There's a quote from Confucius that is pretty popular, "Choose a job you love, and you will never have to work a day in your life" and I totally agree with this, but at some point I had to support old versions of Internet Explorer and it began to feel like work again.

Most of the complaints are related to some basic and well received JavaScript methods and CSS properties that Internet Explorer didn't have out of the box, like bind in IE8 and inline-block in IE7.

I had to support old versions of Internet Explorer and it began to feel like work again

Users were still using those versions, clients were still asking us to support them so hacks, polyfills and lots of ifs statements in our scripts began to populate almost any project.

Are you familiar with the facade pattern? If you are, awesome. If you aren't, well you probably are but just didn't know it had a name. Does this look familiar to you?

function addEvent(el, event, method) {
  if (el.addEventListener) {
    // add listener for modern browsers
    el.addEventListener(event, method);
  } else if (el.attachEvent) {
    // fallback for browsers with no addEventListener method
    el.attachEvent('on' + event, method);
  } else {
    // add event for legacy browsers
    el['on' + event] = method;
  }
}

It does look familiar, right? Well my friend that's a facade. Under the beautiful addEvent function we are hiding those horrible nested conditions to simplify our lives a little bit while coding when we have to support old browsers.

If you're like me you ask yourself this question every week, when will be the last time I do this?

Tell me what it takes to let you go

Depending on the type of project you're dealing with, the audience your client is trying to catch and well, business, the browser scope you need to support might not be that bad.

Internet Explorer 7 is practically dead and its 8 version is going down the same path as its usage is decreasing, we aren't there yet but we are close.

Now let's go back to those two posts I mentioned in the first paragraph.

Is Safari the new IE?

If you don't give me much time to think about it I will quickly answer no, calling Apple's beloved browser the new IE is an exaggeration in my humble opinion. Why? Well, how often do you have to include a facade like the one I showed you above for Safari in your projects? Exactly.

To be fair, Nolan himself cooled it down in a second post while still maintaining some of the points he made previously.
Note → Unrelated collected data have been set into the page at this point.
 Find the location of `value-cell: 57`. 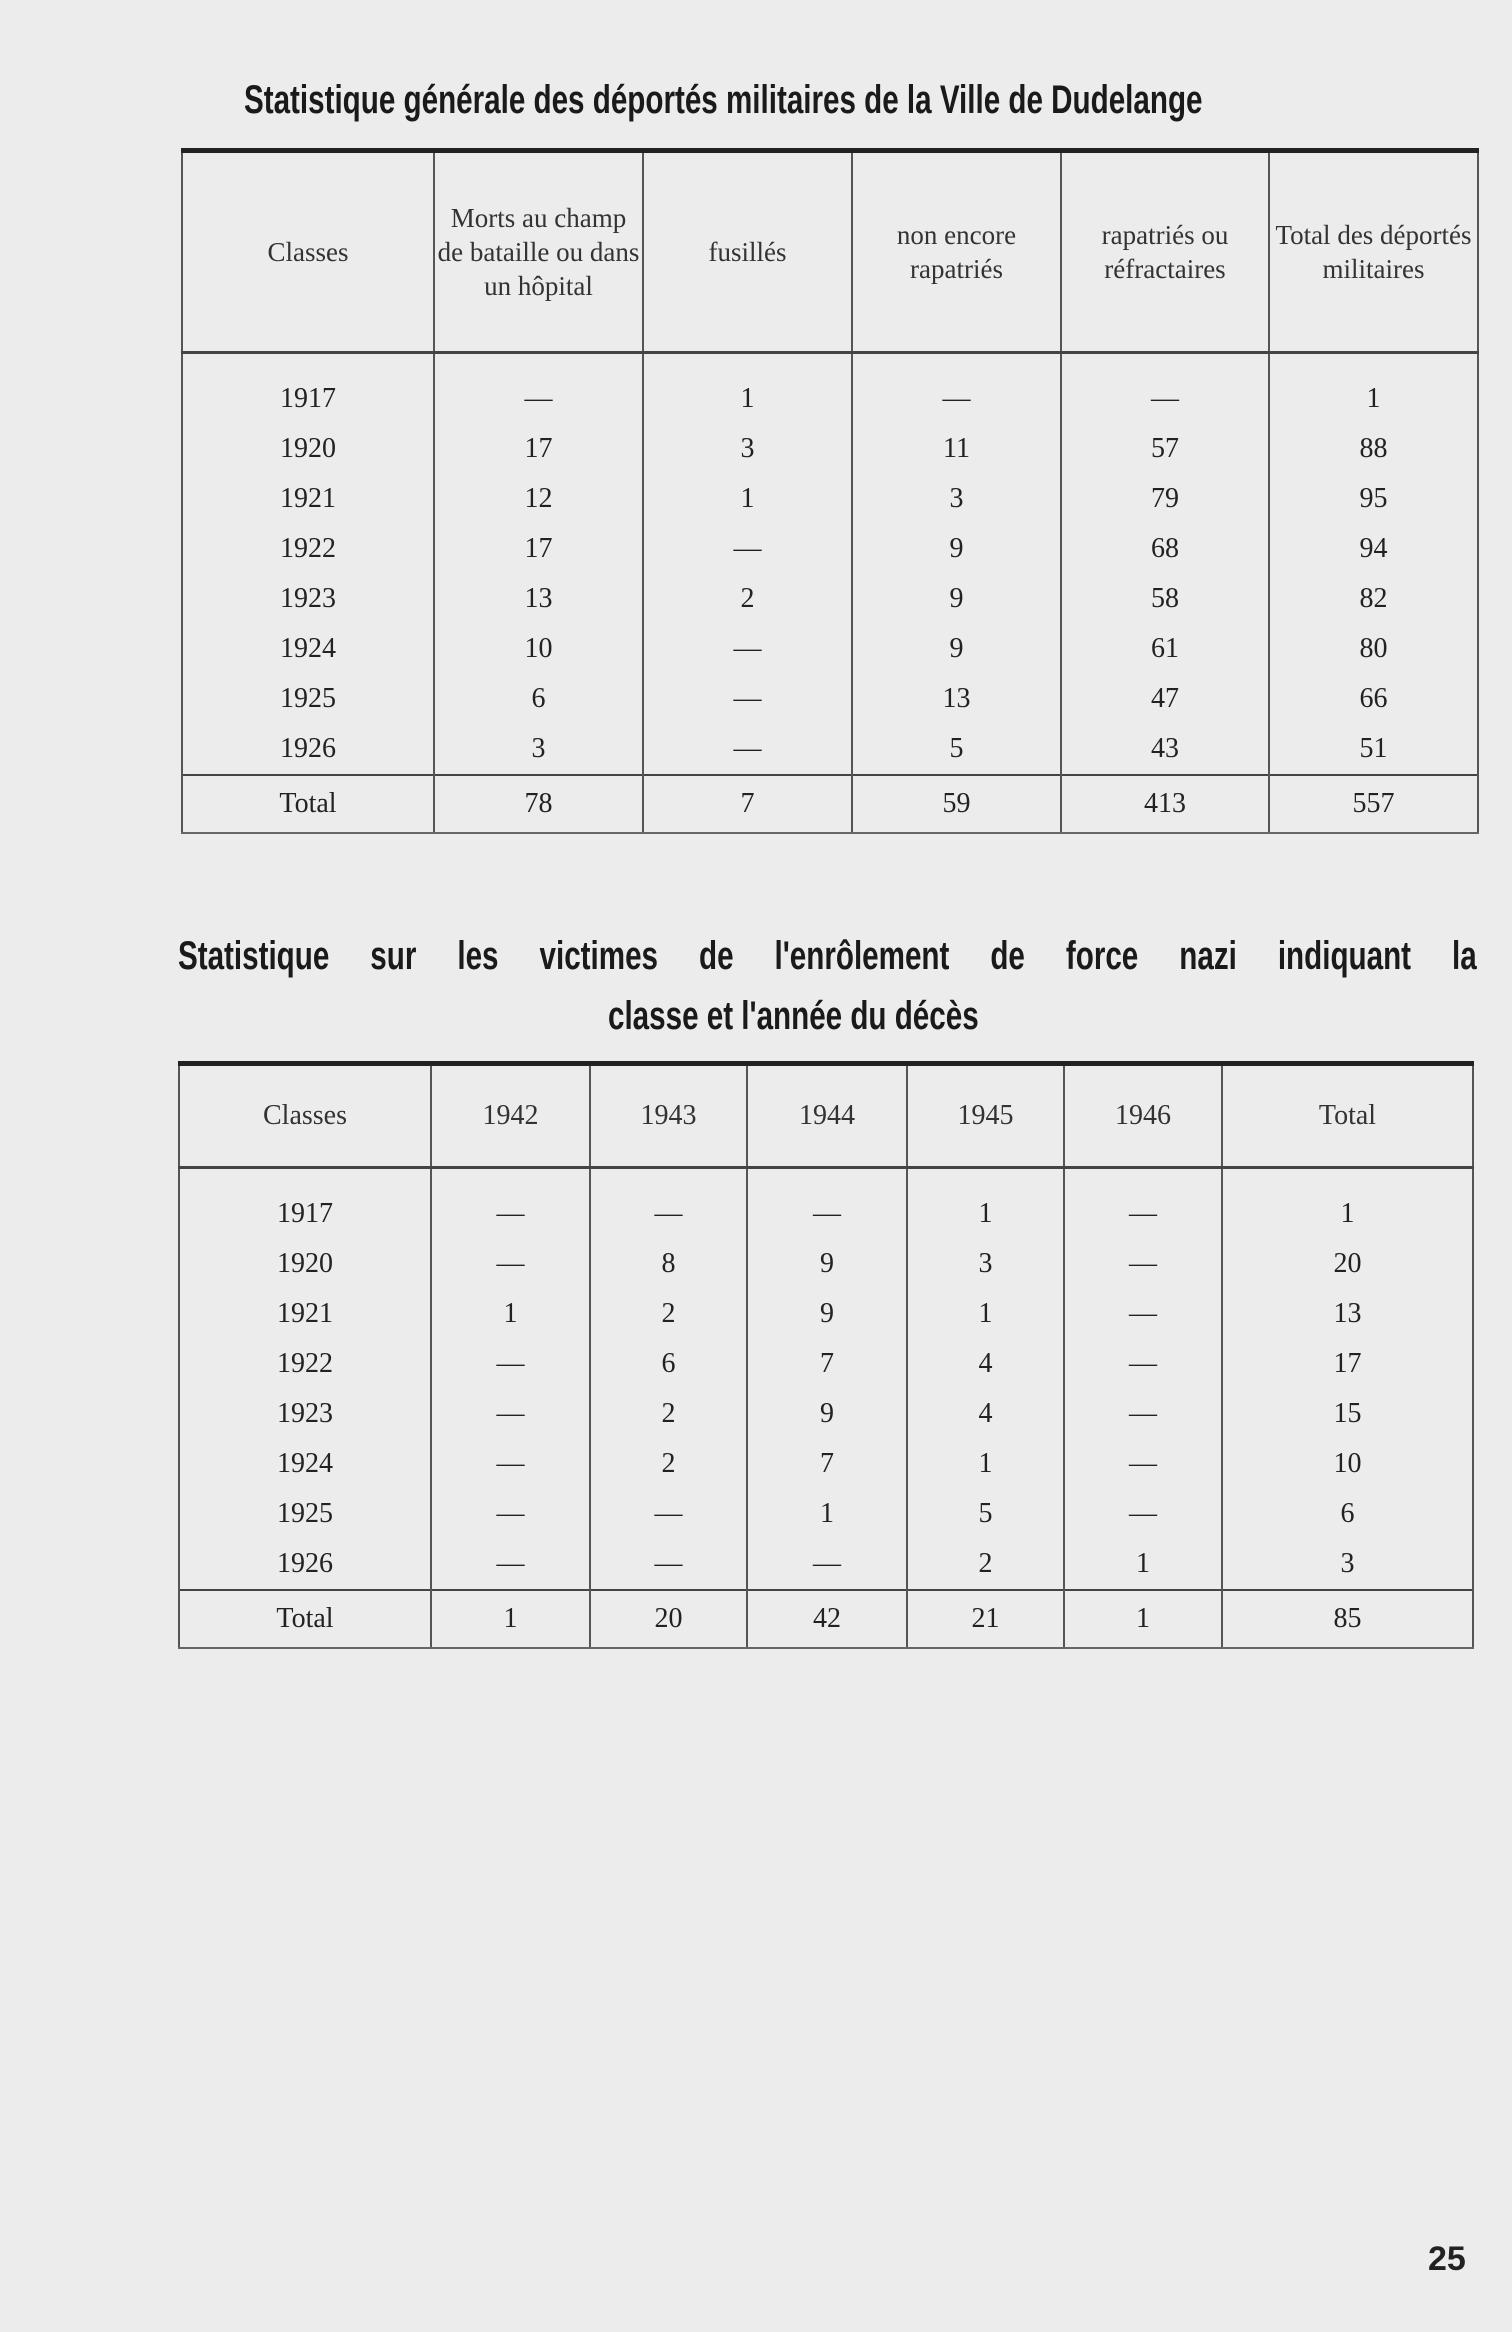

value-cell: 57 is located at coordinates (1165, 449).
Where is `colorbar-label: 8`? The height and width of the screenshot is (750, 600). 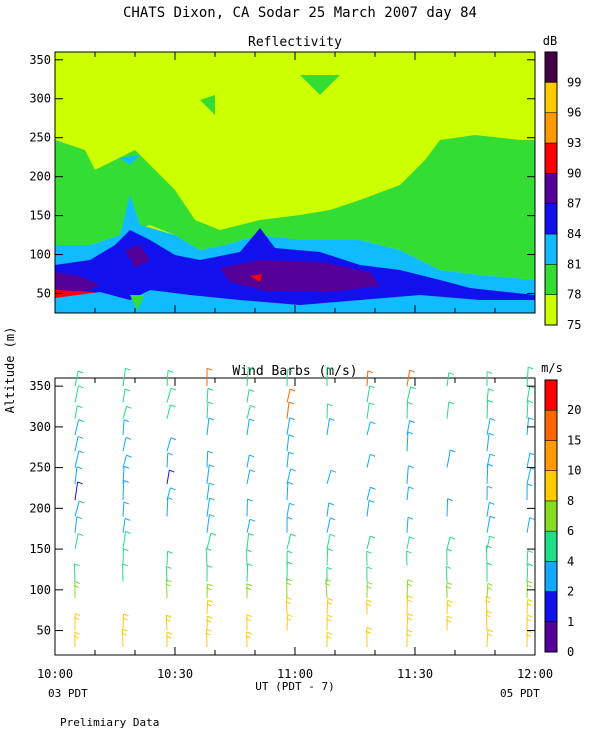
colorbar-label: 8 is located at coordinates (570, 501).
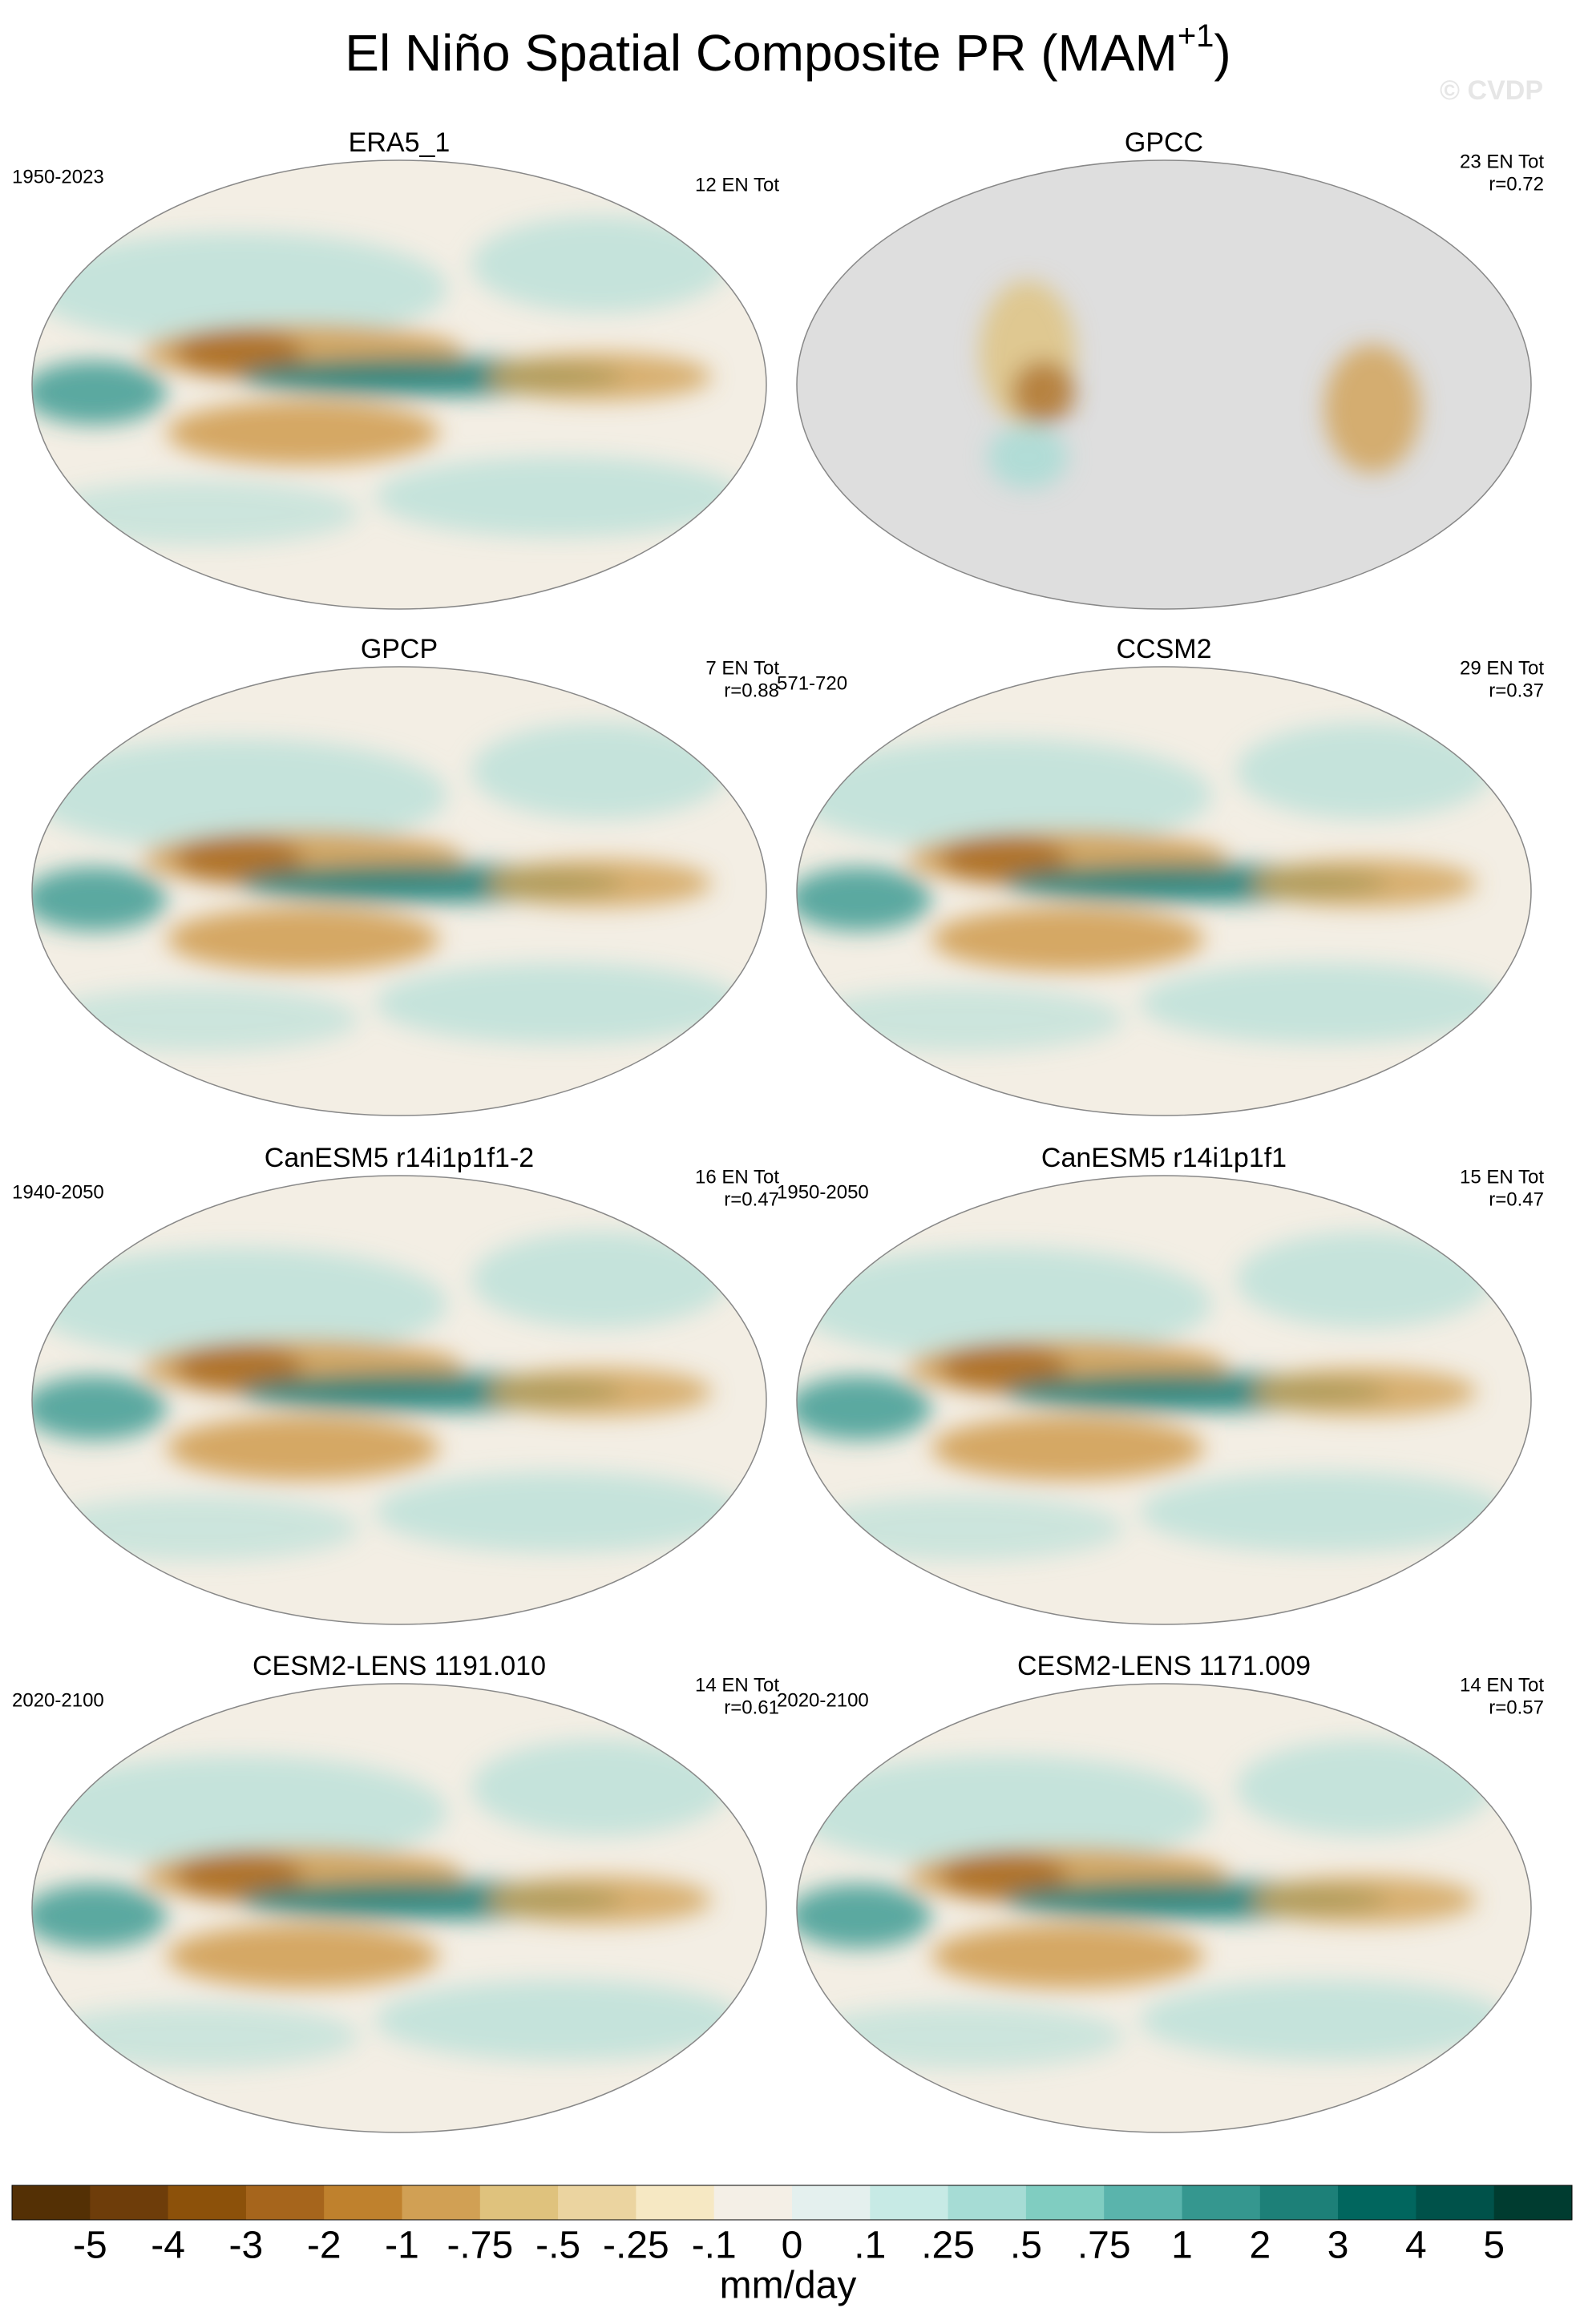  I want to click on colorbar-label: -.5, so click(557, 2246).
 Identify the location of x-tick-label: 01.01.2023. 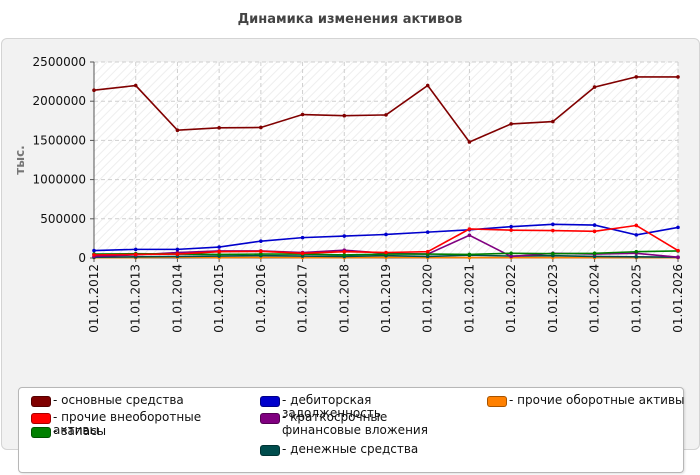
(553, 298).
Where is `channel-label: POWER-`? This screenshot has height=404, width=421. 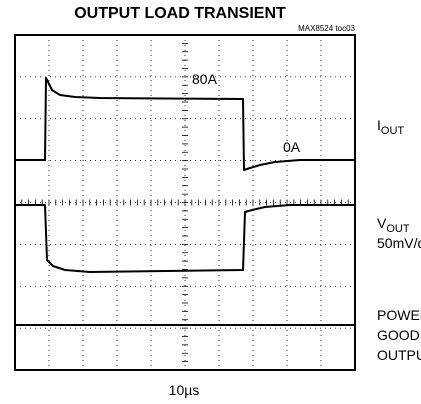 channel-label: POWER- is located at coordinates (399, 315).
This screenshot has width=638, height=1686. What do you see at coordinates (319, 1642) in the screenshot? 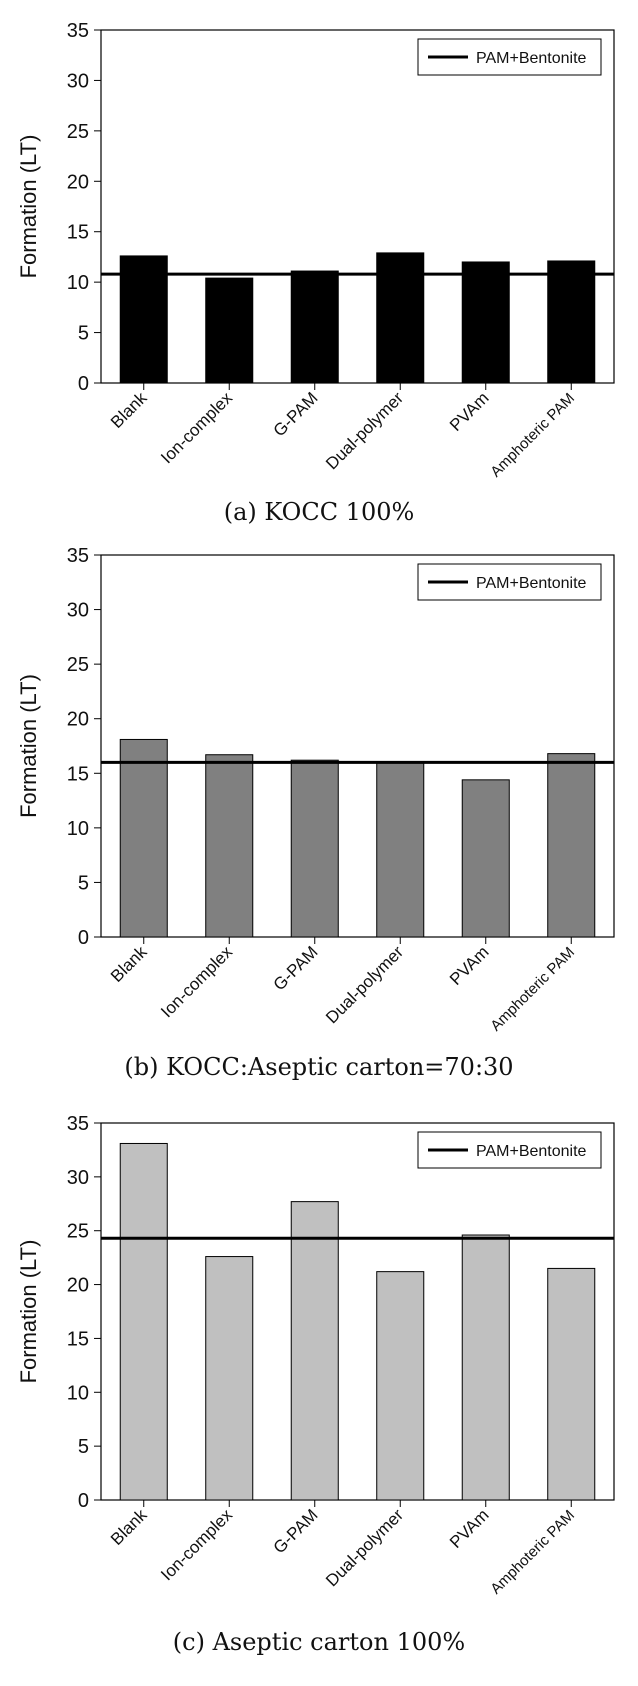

Truth is that five years ago most of our complaints about Internet Explorer were related to DOM manipulation features, basic JavaScript methods and CSS properties.

Now the scenario has changed a lot, browsers are capable of running complex applications, or web apps, and mobile usage is increasing so HTML5 specification came alive giving vendors the chance to keep up with the trend and add new and well specified features to their navigators, but the arrival of those new features to the common spec of a modern browser also increases the possibility of fragmentation in multiple areas.

Nolan has a really good point, his project really needs IndexedDB and to be fair that API has been present in Chrome since version 23 and in Firefox since version 16 both unprefixed, but the fruit company hasn't even tried to add it to Safari.

Come on Apple, is it that hard?

Is Chrome the new IE?

There could be some stuff that other browsers do better than it but how many times did you need a special fix or a polyfill for Google's navigator only? Probably never.

Some of the things the author claims is that Chrome doesn't support scroll snap points or backdrop filters. Those features are not even supported by Safari and Firefox today, so it would be crazy that someone would consider using them in production. Even if that was a good point, Chrome update iterations are every six weeks while Safari is updated only once a year because it's tied to the corresponding major releases of its operative system.

We already know that Safari 9 is not going to give us IndexedDB this year while we can have scroll snap points or backdrop filters in Chrome and Firefox this same year.

Wrap-up

Internet Explorer has been historically the one to get in the way when trying to deliver a decent experience to the user across all devices and browsers. To be the new IE, a browser would need to make you add polyfills and facade patterns and I feel that at least Chrome and Safari are not in that zone.

Sorry folks but to me there is no such a thing as a new IE.